The cryptic ending refers to Yang Kai-hui, the 2nd of Mao's 4 wives and whom he confided as an old man was the love of his life. He cheated on her almost immediately after the wedding, and eventually abandoned her and their 3 sons. He never looked back, despite many letters from Kai-hui professing her love despite disapproving of his brutality and the Party itself. She carried this love to her death, refusing to denounce Mao to one of his enemies, who executed her years after the abandonment.
Calling her name at the conclusion of this story could be seen as a cry of despair as well as a grasping at her memory in a guilt-ridden attempt to nourish his dessicated, abandoned soul.
Happy V day to you too Matthew. I like your story a lot. I also like donuts a lot. A woman in my office brought dounuts to work today. Valentine's Day donuts. She put them on a plate in front of her cubicle. I thought about taking one as I was walking by and the woman must have sensed this because the next time I walked by she grabbed the plate of donuts and put them closer to her desk. The next time I walked by there was a note on the plate of dounuts that read: PLEASE DO NOT TOUCH - FOR TEAM MEMBERS ONLY. I am not a member of her team. I had no idea that I wasn't.
Chris, I would venture, knowing you just from here, that your team is not hers. Bet you wish you had grabbed a donut when you had the chance. Thanks for the kind words.
In the sixties, a girl friend who was fond of wearing a black beret with a little red star on the front gave me a copy of The Little Red Book and suggested I read it. I did.
I gave her a copy of In Watermelon Sugar. I think she liked Brautigan more than I liked the Little Red Book.
She married a lawyer. Maybe that's universal irony, but donuts are cool.
James, maybe she heard of the Chairman's prowess in bed. However I doubt she knew he never bathed or brushed his teeth. Then again, maybe she didn't, either. Thanks for the visit.
What a strange maniac this character is! He creates his own mythos. Maybe that's what maniacs do? Certainly caught my interest.
Thanks, Carol. I sent a link to my Blogspot posting of this to a friend who's teaching English in China, but she said China blocks Blogspot.
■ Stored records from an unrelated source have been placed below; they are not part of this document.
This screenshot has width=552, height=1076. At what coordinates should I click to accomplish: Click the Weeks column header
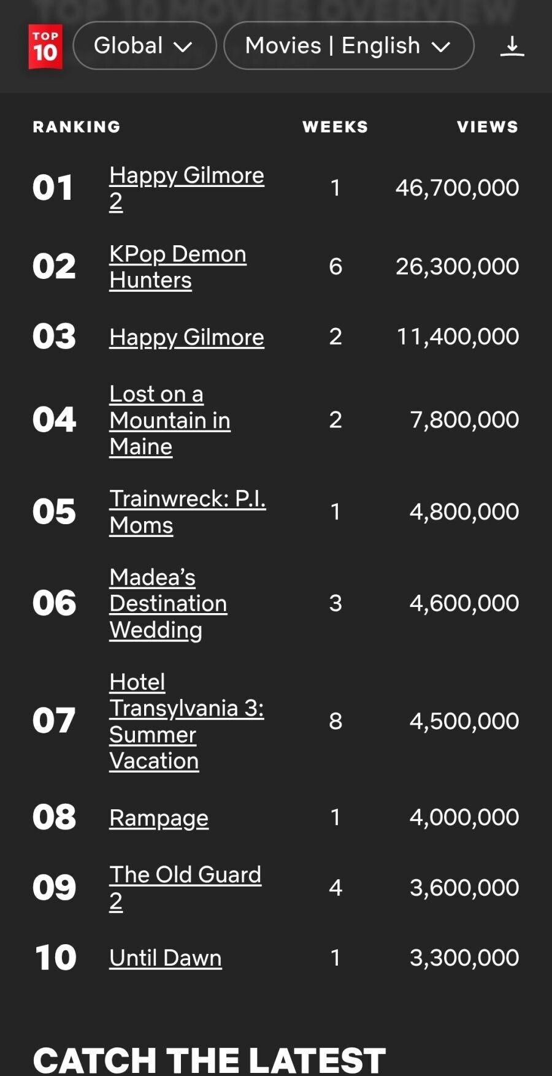pos(335,127)
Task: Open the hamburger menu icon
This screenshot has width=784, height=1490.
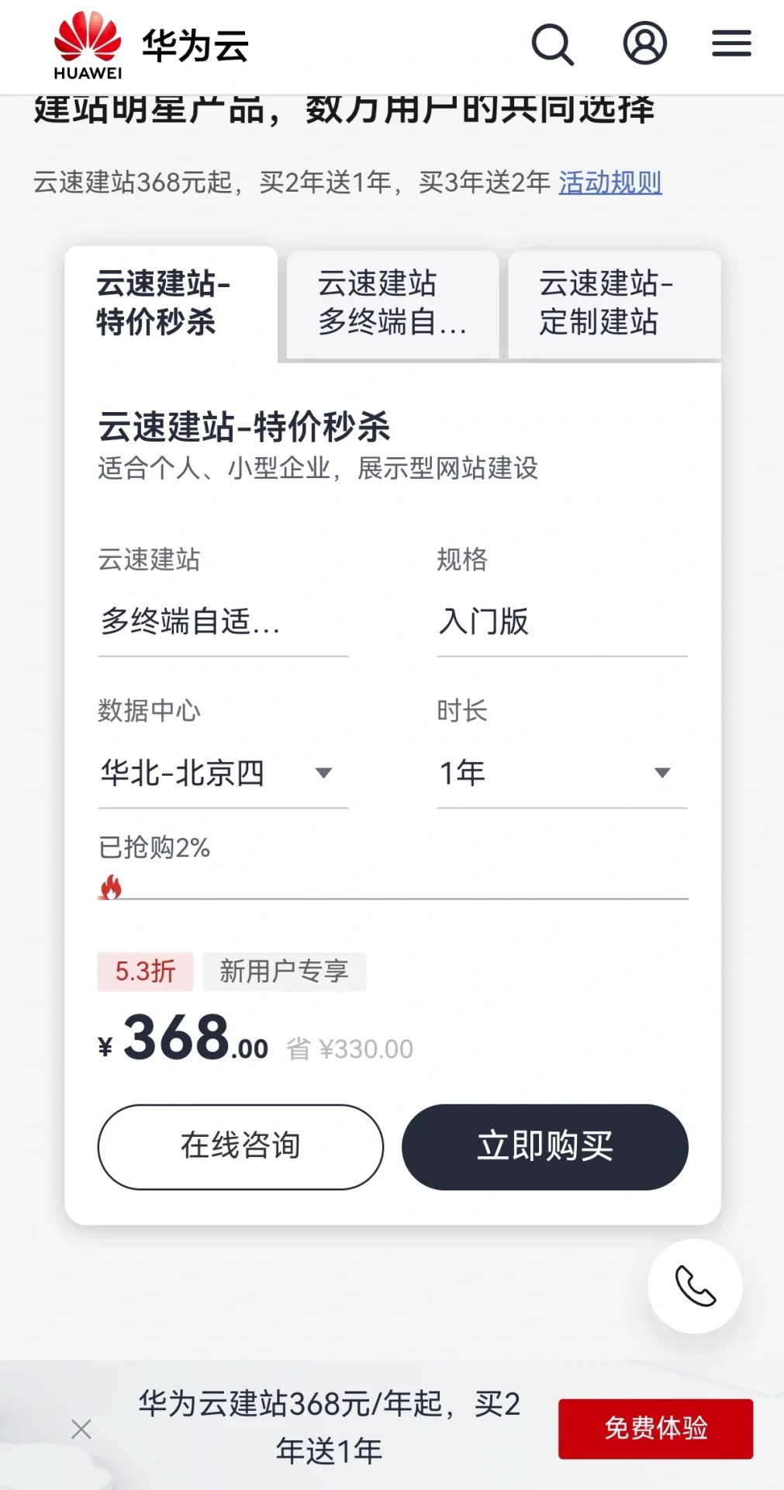Action: (x=731, y=43)
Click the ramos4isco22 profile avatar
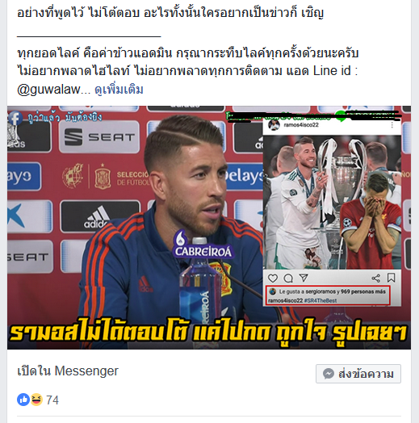 (x=274, y=125)
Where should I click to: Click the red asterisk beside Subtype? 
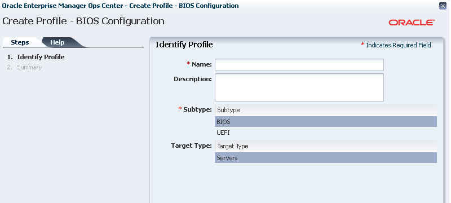[180, 109]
Their NSA must be pettier than ours. I sent her the link to here. Haven't heard back yet. I hope she's not in jail.
Incredible language, Mr. P.
Very happy to have read.
Thank you kindly, Mr. Double Aitch.
Remarkable piece, Matt.
Tks, Gary. May even this monster of monsters ultimately rest in peace.
Wow.Really enjoyed this.*
My gratitude, Gary.
Yes. He's in Hell and I don't usually believe in Hell. What a concept behind this, Matt. I don't know if "enjoyed" applies, but faved, definitely.
Many thanks, Nonnie. The "grace" I envisioned in this piece equates, at least in my mind, to the grace Flannery O'Connor conveyed upon the nasty old hypocrite at the end of her life in "A Good Man is Hard to Find". A friend and student of Roman Catholicism said such grace can come without reason or input of any kind -- such as prayer or conversion or righteousness -- but that it comes essentially as God's whimsical gift.
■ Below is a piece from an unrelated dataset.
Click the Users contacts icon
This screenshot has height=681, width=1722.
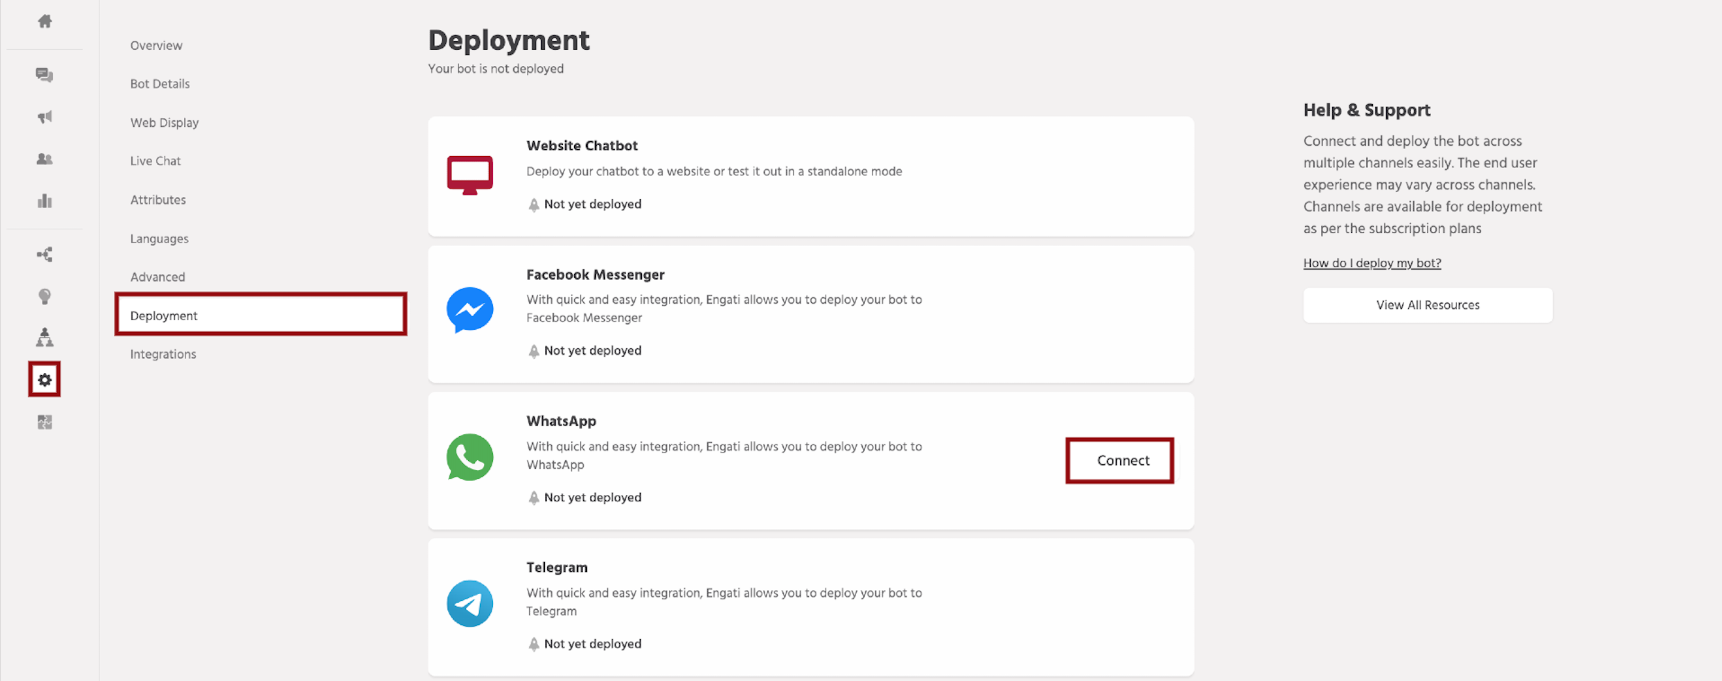tap(44, 158)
I'm not a believer, but I see as the only saving grace in Mao's entire life his admission, after it was way way too late, that Kai-hui was the love of his life. If he truly meant it, can you imagine the terrible remorse he must have felt with that admission? Mitigated only by knowing the love they shared, no matter how fleeting and tainted by his sociopathic ego, was worth more in the end than anything else in his life.
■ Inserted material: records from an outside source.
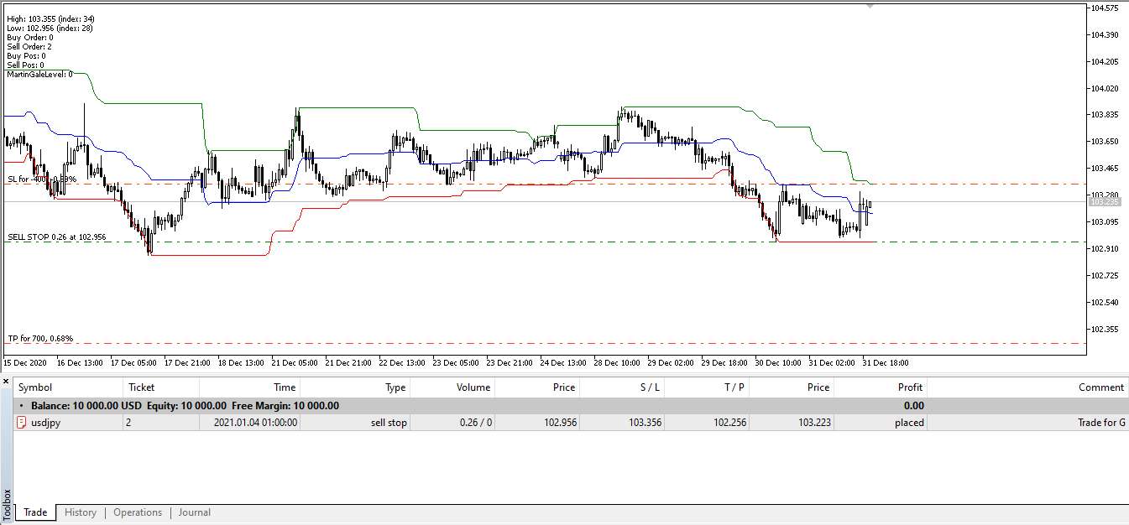Select the usdjpy sell stop order row

point(504,423)
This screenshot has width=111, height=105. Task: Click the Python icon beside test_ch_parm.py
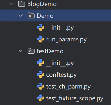pyautogui.click(x=41, y=86)
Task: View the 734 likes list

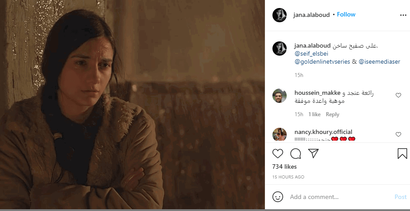Action: 284,167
"lifted my ego to what seemed a breakout dimension."
At last a story about New Jersey. *
Bwaaaahahahaha...sans bridge, of course.
Great thought put into this piece. I like it much.*
Thanks a bunch, Joani.
You understand so much! *
Must be the Norse in me, Beate.
Probably one of the top ten stories I've ever read on this website.*
WHAT?? There are other stories here as good as mine??? Gadzooks! (Sorry, Amanda, I was still channeling that Tse-tung monster. Many thanks. You are too kind.)
Finally got a chance to read this. Wonderful.
(had to hunt it down, though, as it had fallen off the radar!)
Sally, my day is now complete. Thank you, dear. And I believe you've put it back on the screen.
A very strange mythos, indeed! "*"
Thanks, Kyle. I didn't realize this was still being read here.